Getting a video of her doing this would result in danger for a child. I'd love to get one.


----------



## volumedown (12 mo ago)

volumedown said:


> I've been able to tell with her, and pretty much get the difference between frustration and excitement.
> 
> Getting a video of her doing this would result in danger for a child. I'd love to get one.





David Winners said:


> Frustration and excitement can look a lot like aggression.


I am not trying to sound like I know the entirety of my situation or claiming anybody here is wrong either. It's hard to get a full picture without seeing it first hand. To be clear, her obedience is great without distraction. With adults walking by, she's able to fully listen to commands given. With dogs, it depends on distance or what's happening but 'most' of the time she can have her attention redirected with a few look behinds to bark. With kids, even when standing still or across the parking lot, she won't quit. When kids show up at a park? We ultimately have to leave. I would reasonably say the age threshold for this is probably 10. Anybody under that age is an issue for her. Before, she was unable to see anybody, now I can walk her into a vet and she will let people give her treats and be evaluated. Much better than she was, with kids this issue has gotten worse with time. 

All of the other issues I experience, being mouthy, or playing rough comes with the breed. I have scratches and scars all over my arms from her. I don't even mind her food guarding, it's just my child I'm worried about but she eats in a crate now to avoid that situation all together. It's the kids. I can't have a kid get hurt.


----------



## Bearshandler (Aug 29, 2019)

volumedown said:


> I've been able to tell with her, and pretty much get the difference between frustration and excitement.

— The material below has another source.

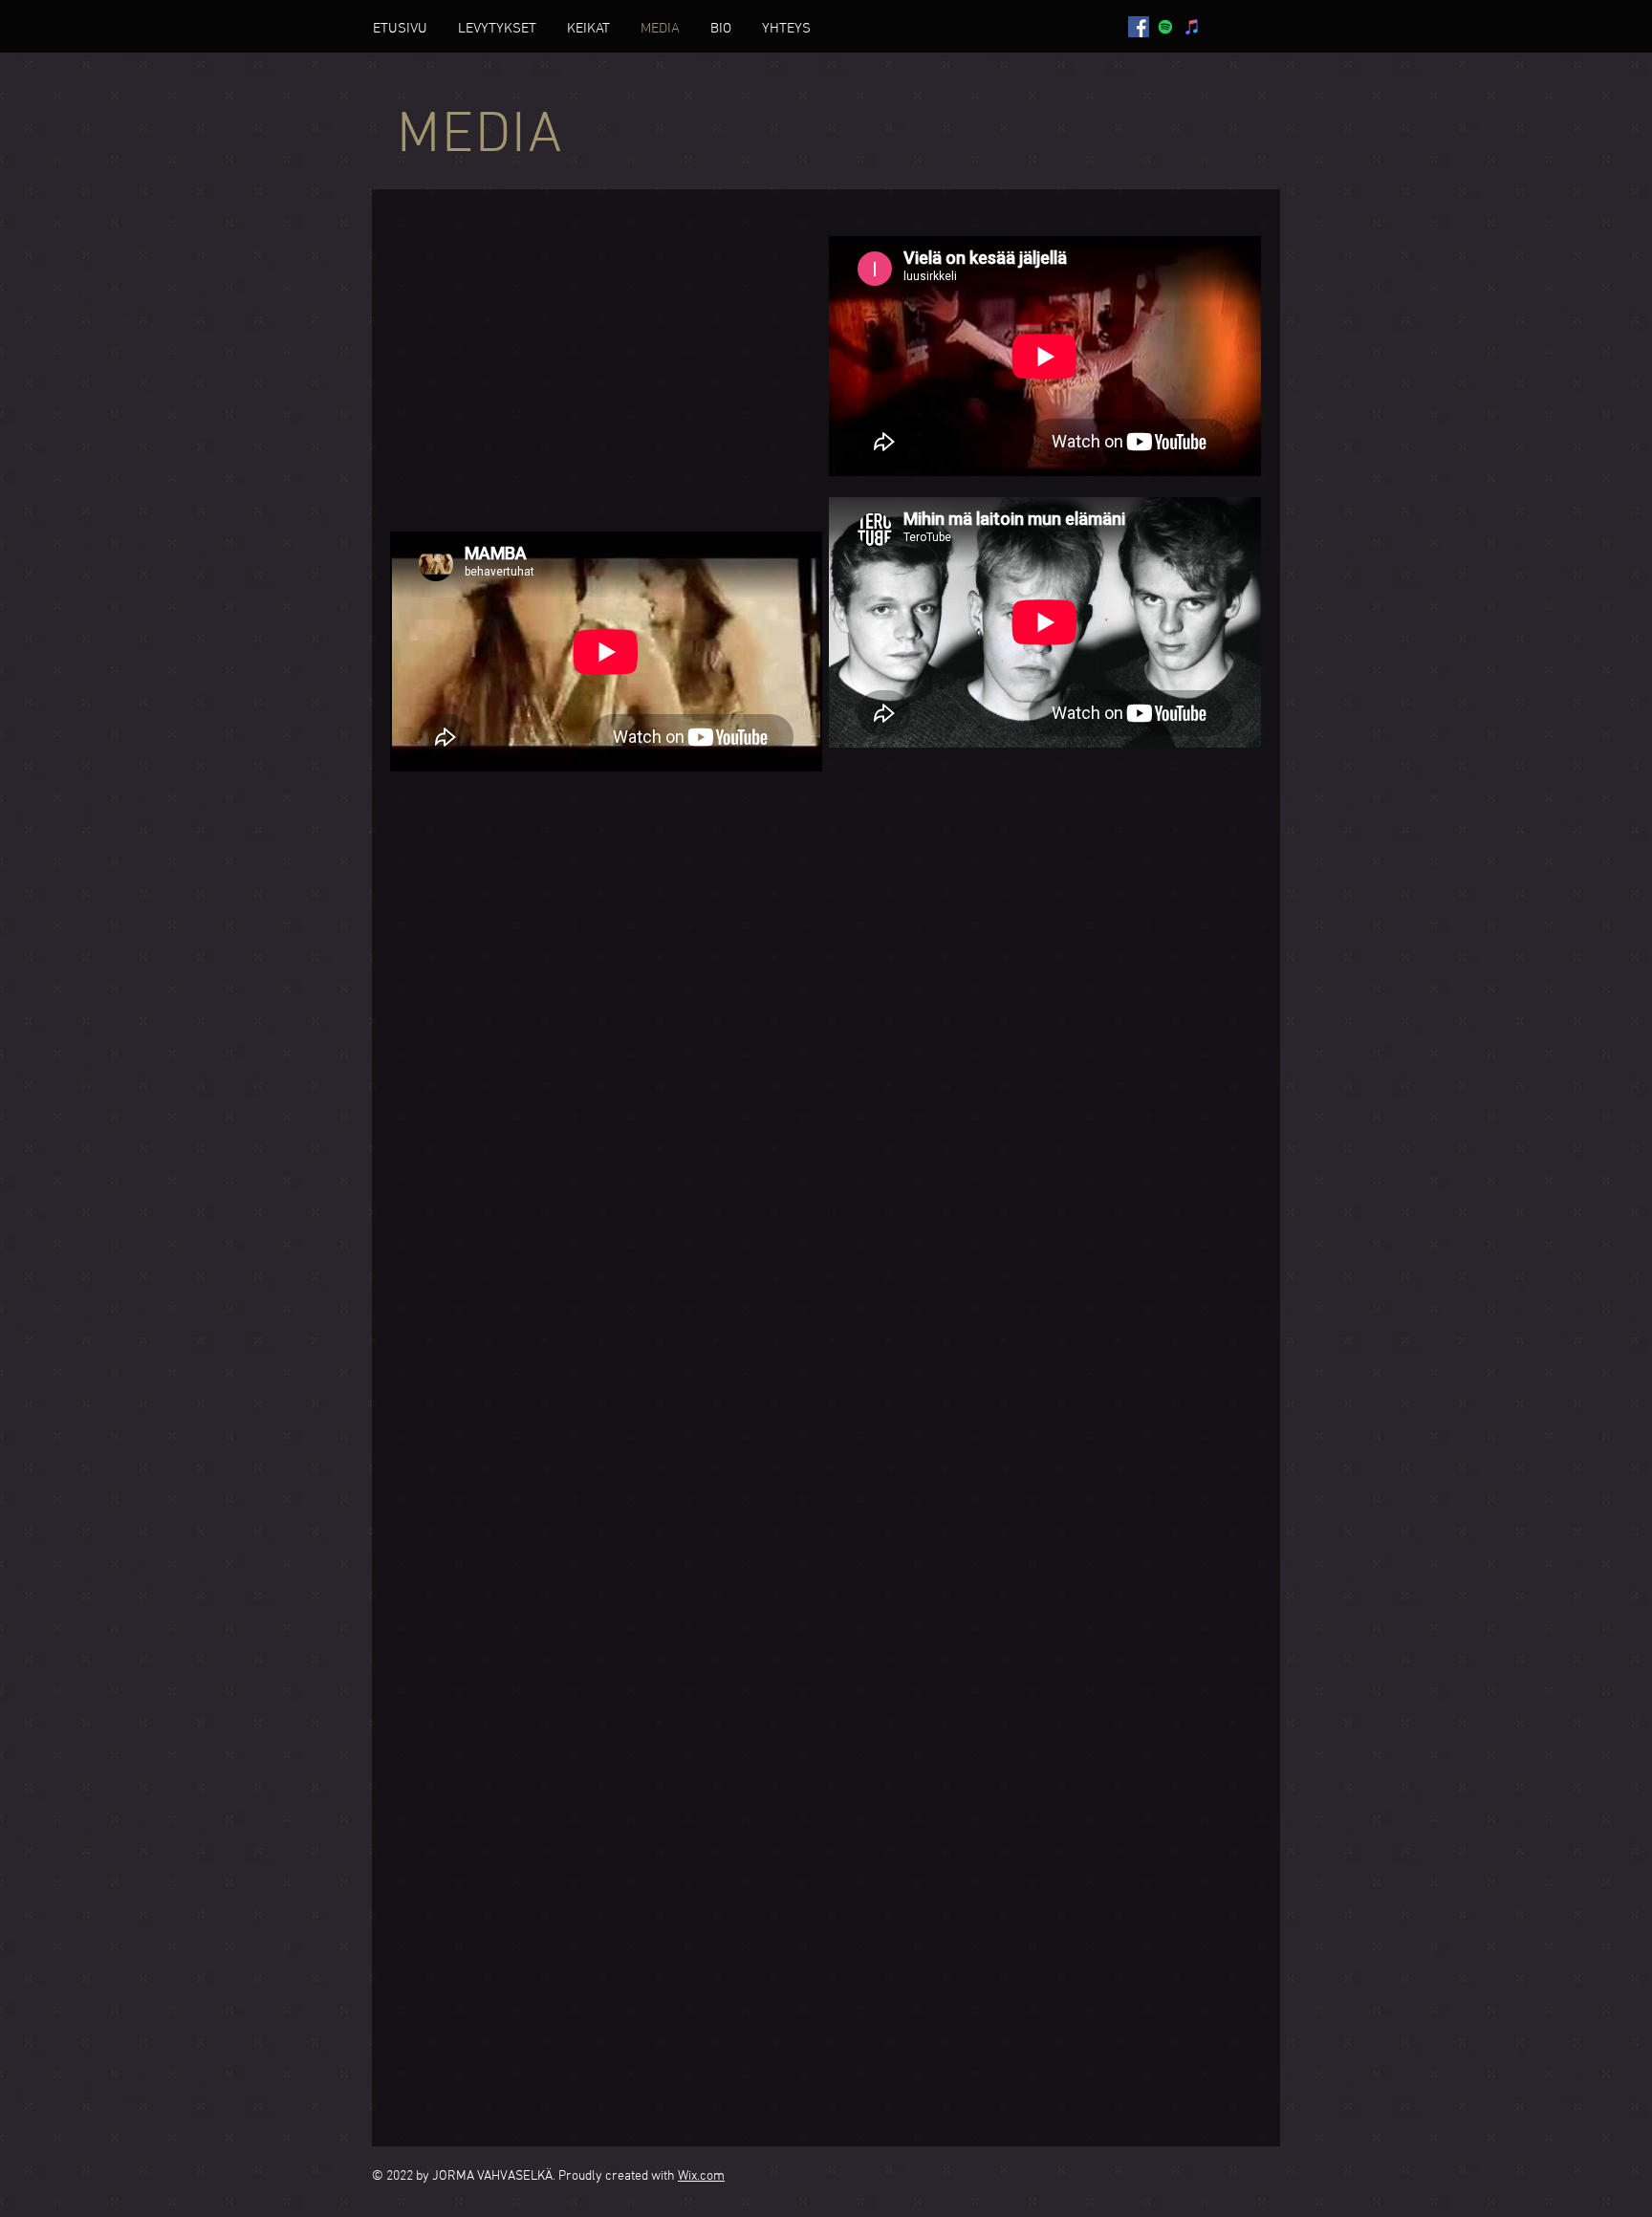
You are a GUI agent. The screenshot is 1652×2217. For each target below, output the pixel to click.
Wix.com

I’m curious now. What do you see in this dog?


----------



## Jax08 (Feb 13, 2009)

So you need to rehome her. No judgement there. Sometimes things just don't work. What is your plan for that? Do you have a pedigree that someone can look at to see if there are any indications for behavior there? Are you willing to transport her to someone here if they are willing to take her?


----------



## Sabis mom (Mar 20, 2014)

volumedown said:


> I've been able to tell with her, and pretty much get the difference between frustration and excitement.
> 
> Getting a video of her doing this would result in danger for a child. I'd love to get one.


Totally understand. Don't put anyone at risk. But what about the rest? David is highly skilled at reading dogs. I'm not picking on you but sometimes when we are in a situation it's tough to see what is really going on.


----------



## volumedown (12 mo ago)

Bearshandler said:


> I’m curious now. What do you see in this dog?


From what I see, a dog that knows when to bark, when to not and went to stop


----------



## David Winners (Apr 30, 2012)

If the dog will react to kids from a distance, I don't see how that is putting anyone in danger. 

Whatever dude. Just trying to help. Good luck.


----------



## Bearshandler (Aug 29, 2019)

volumedown said:


> From what I see, a dog that knows when to bark, when to not and went to stop


The emotional state. The drive the dog is working in. The motivation behind his actions.


----------



## Rabidwolfie (Apr 9, 2021)

volumedown said:


> From what I see, a dog that knows when to bark, when to not and went to stop


The question isn't directed at me, but I see a very excited dog who is eager to do an activity that can be seen as violent and aggressive by an outsider looking in. But that's just me.

(Also a very well trained dog!)


----------



## volumedown (12 mo ago)

Sabis mom said:


> Totally understand. Don't put anyone at risk. But what about the rest? David is highly skilled at reading dogs. I'm not picking on you but sometimes when we are in a situation it's tough to see what is really going on.


I can get video of her walking with others around and not being reactive, or barking. But she has got much better at that. But looking at those won't do much as she'd look like a typical 6 month old. She does not act the same when kids are around.


----------



## volumedown (12 mo ago)

Rabidwolfie said:


> The question isn't directed at me, but I see a very excited dog who is eager to do an activity that can be seen as violent and aggressive by an outsider looking in. But that's just me.
> 
> (Also a very well trained dog!)


I don't see an aggressive dog in the video.


David Winners said:


> If the dog will react to kids from a distance, I don't see how that is putting anyone in danger.
> 
> Whatever dude. Just trying to help. Good luck.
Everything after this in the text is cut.